§ Document excerpt:
The central design challenge of normalizing flows is to create expressive invertible transformations (typically parameterized by deep neural networks) where the so-called Jacobian log-determinant in Eq. (4) remains computationally feasible to evaluate. Often, this is achieved by designing transformations whose Jacobian matrix is triangular, making the determinant trivial to compute. An important example is NICE [7]. NICE introduced the coupling layer, which is a particular kind of flow nonlinearity that uses a neural network to invertibly transform half of the elements in \(\mathbf {h}_k\) with respect to the other half. RealNVP [8] improved on this architecture using more general invertible transformations in the coupling layer and by imposing a hierarchical structure where the flow is partitioned into blocks that operate at different resolutions. This hierarchy allows using smaller \(\mathbf {z}\)-vectors at the initial, smaller resolutions, speeding up computation, and has lately been used by other prominent image-generation systems [32, 40]. Glow [19] added actnorm as a replacement for batchnorm [14] and introduced invertible \(1\times 1\) convolutions to more efficiently mix variables in between the couplings.

§ Problem to work on:
In the passage on normalizing flows, what did Glow introduce as a replacement for batchnorm?

§ Stored data:
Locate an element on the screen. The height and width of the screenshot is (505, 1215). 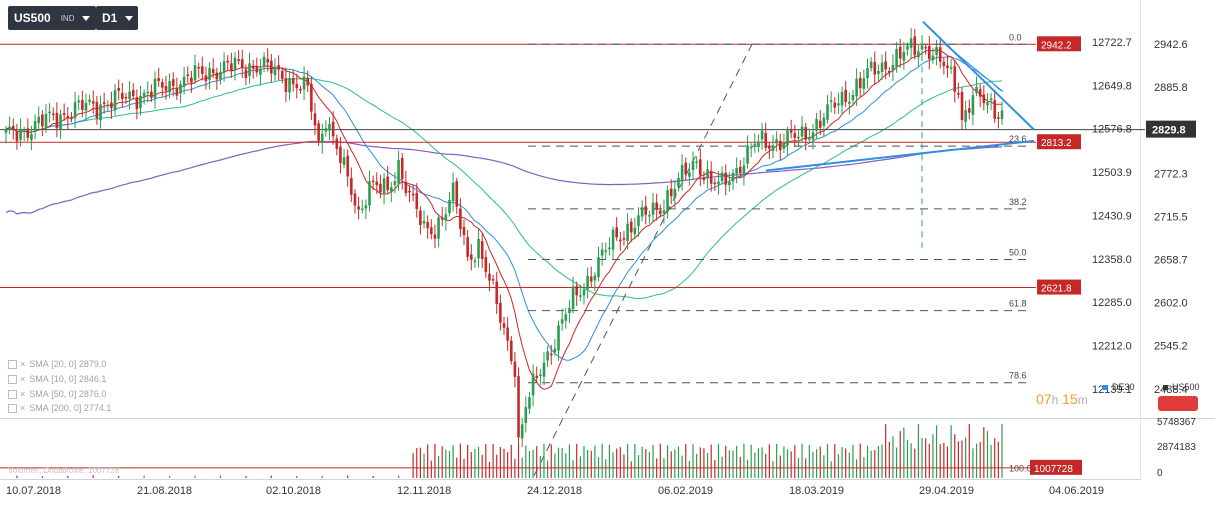
right-axis-label: 2488.4 is located at coordinates (1171, 390). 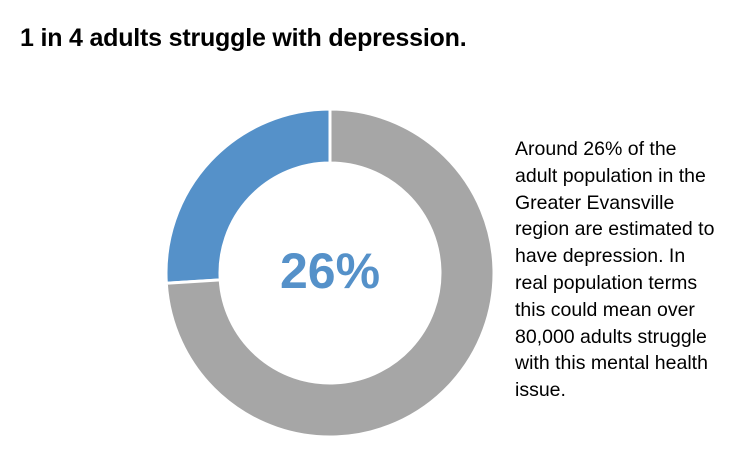 What do you see at coordinates (596, 149) in the screenshot?
I see `description-line: Around 26% of the` at bounding box center [596, 149].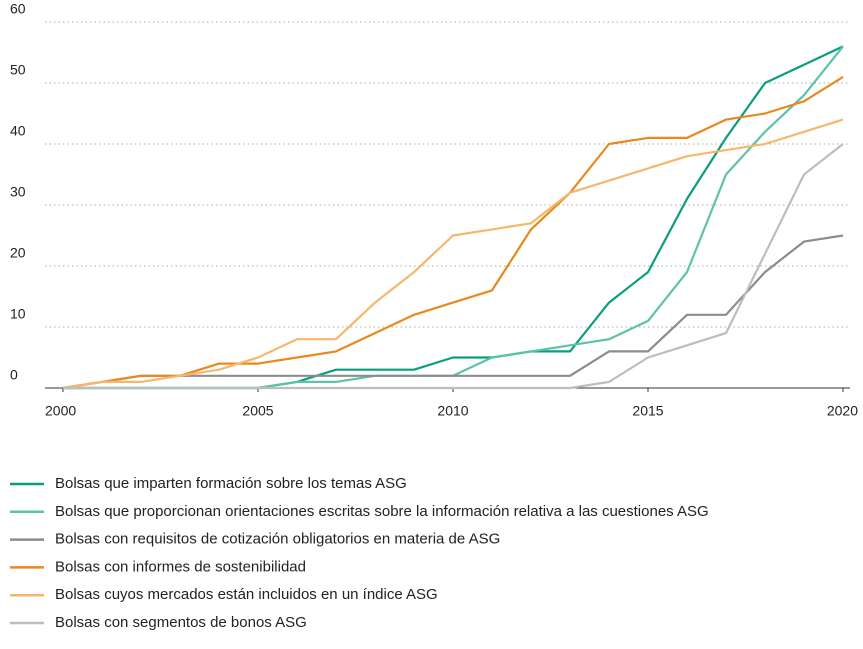 This screenshot has height=649, width=863. Describe the element at coordinates (18, 314) in the screenshot. I see `y-tick-label: 10` at that location.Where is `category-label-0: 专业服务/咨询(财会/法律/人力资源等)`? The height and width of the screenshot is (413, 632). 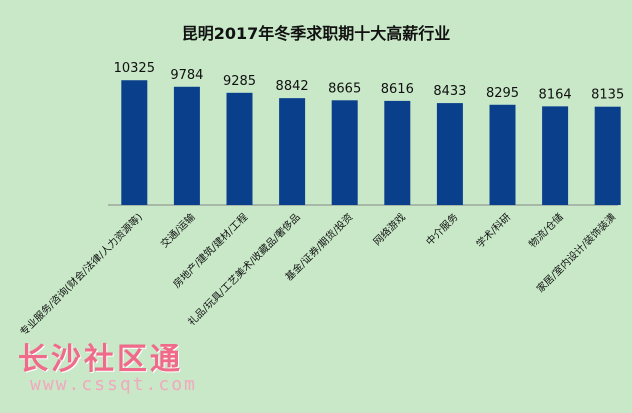
category-label-0: 专业服务/咨询(财会/法律/人力资源等) is located at coordinates (81, 274).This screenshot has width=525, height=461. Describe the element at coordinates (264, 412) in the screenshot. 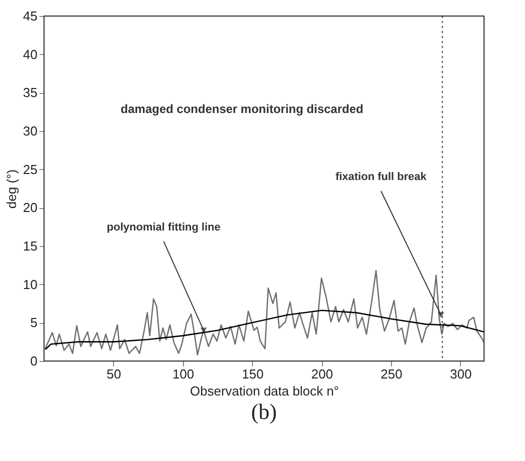

I see `text: (b)` at that location.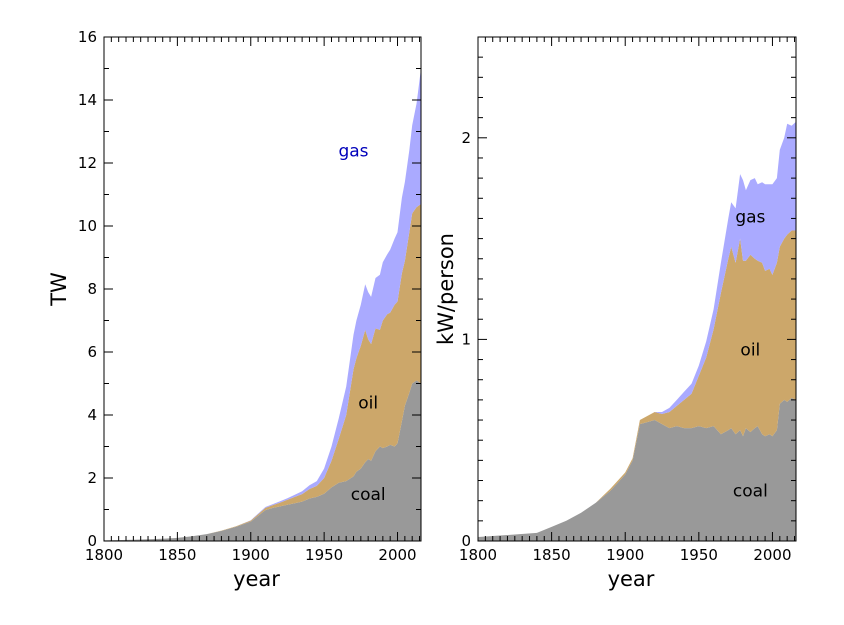 The height and width of the screenshot is (625, 844). Describe the element at coordinates (88, 226) in the screenshot. I see `y-tick-label: 10` at that location.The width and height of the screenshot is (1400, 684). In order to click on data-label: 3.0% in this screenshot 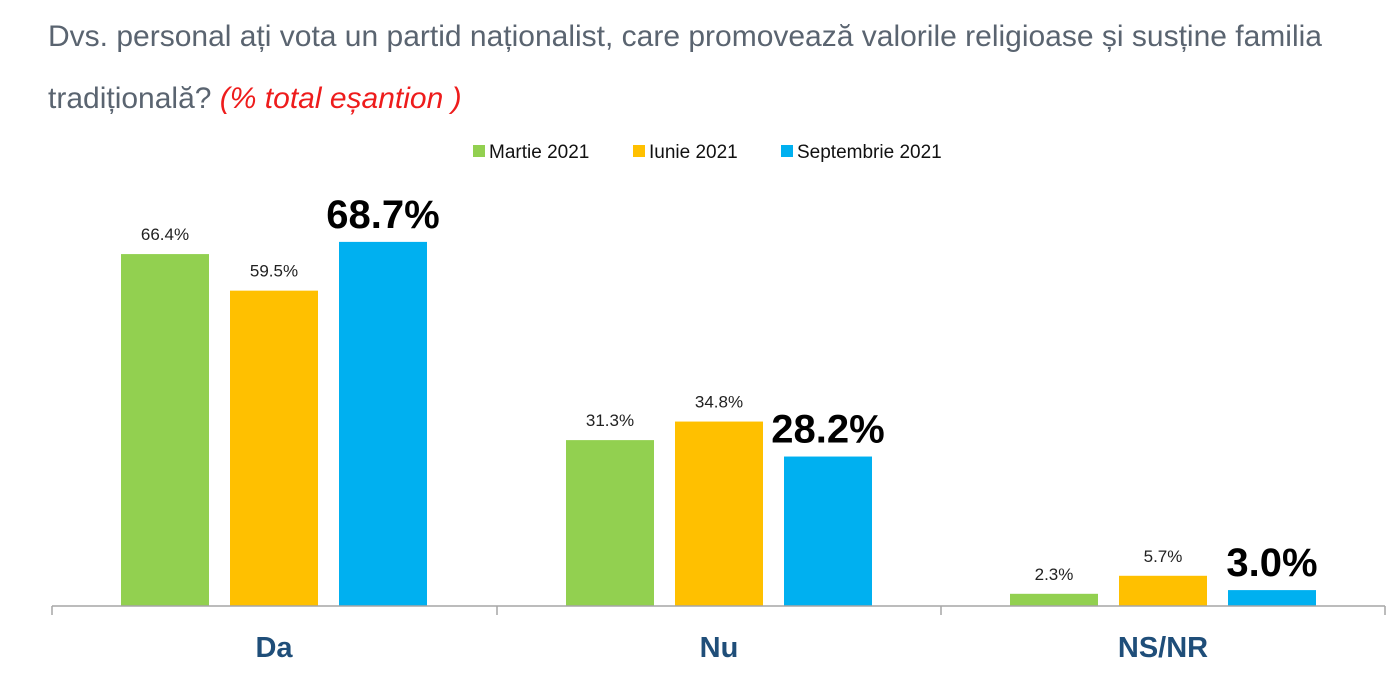, I will do `click(1272, 563)`.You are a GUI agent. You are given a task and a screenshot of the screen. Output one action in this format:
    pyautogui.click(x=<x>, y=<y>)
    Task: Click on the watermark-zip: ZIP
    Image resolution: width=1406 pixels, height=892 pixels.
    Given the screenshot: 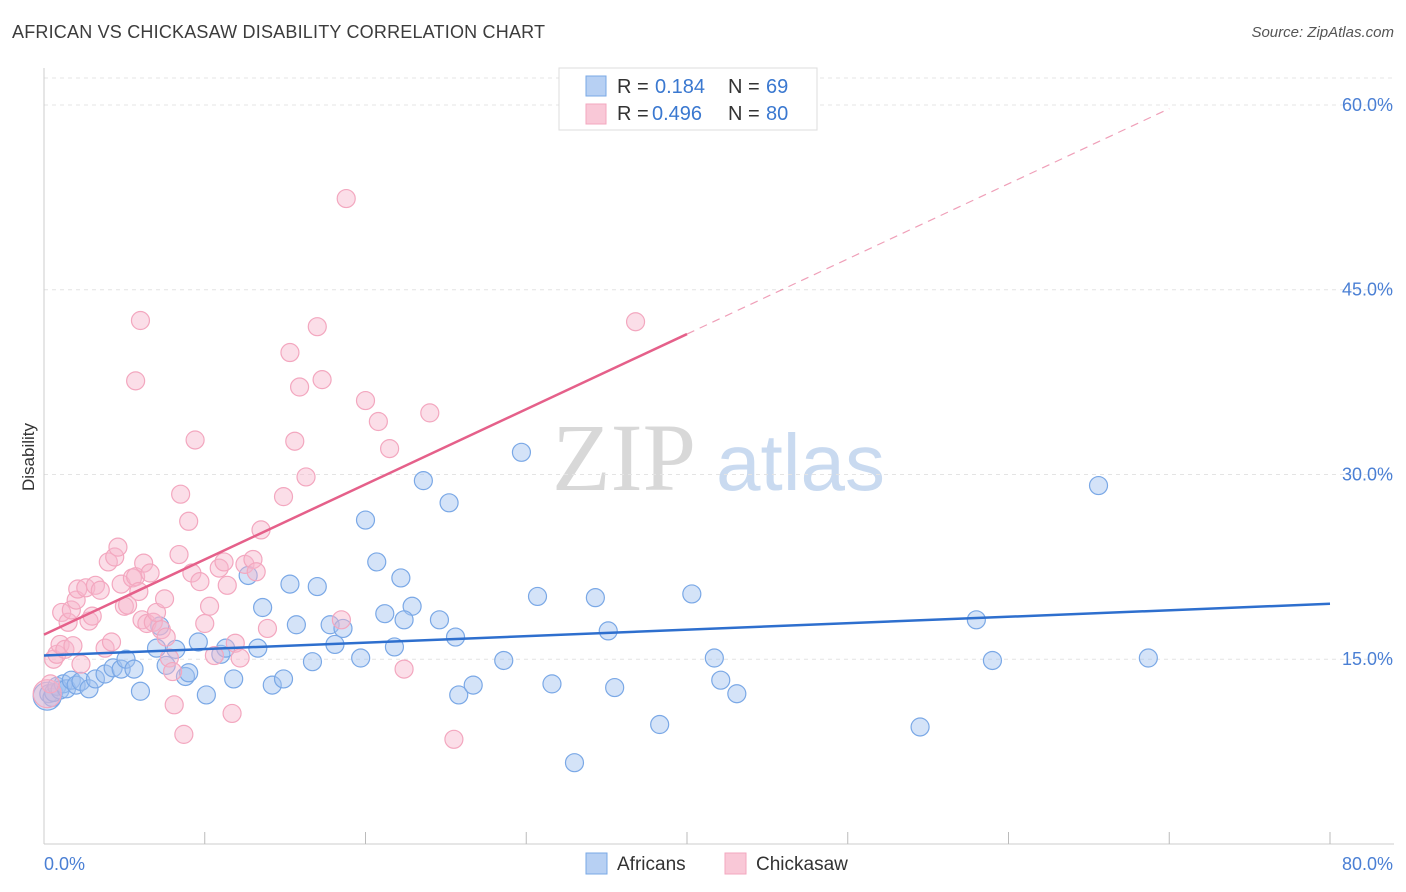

§ Solved exercise:
Actnorm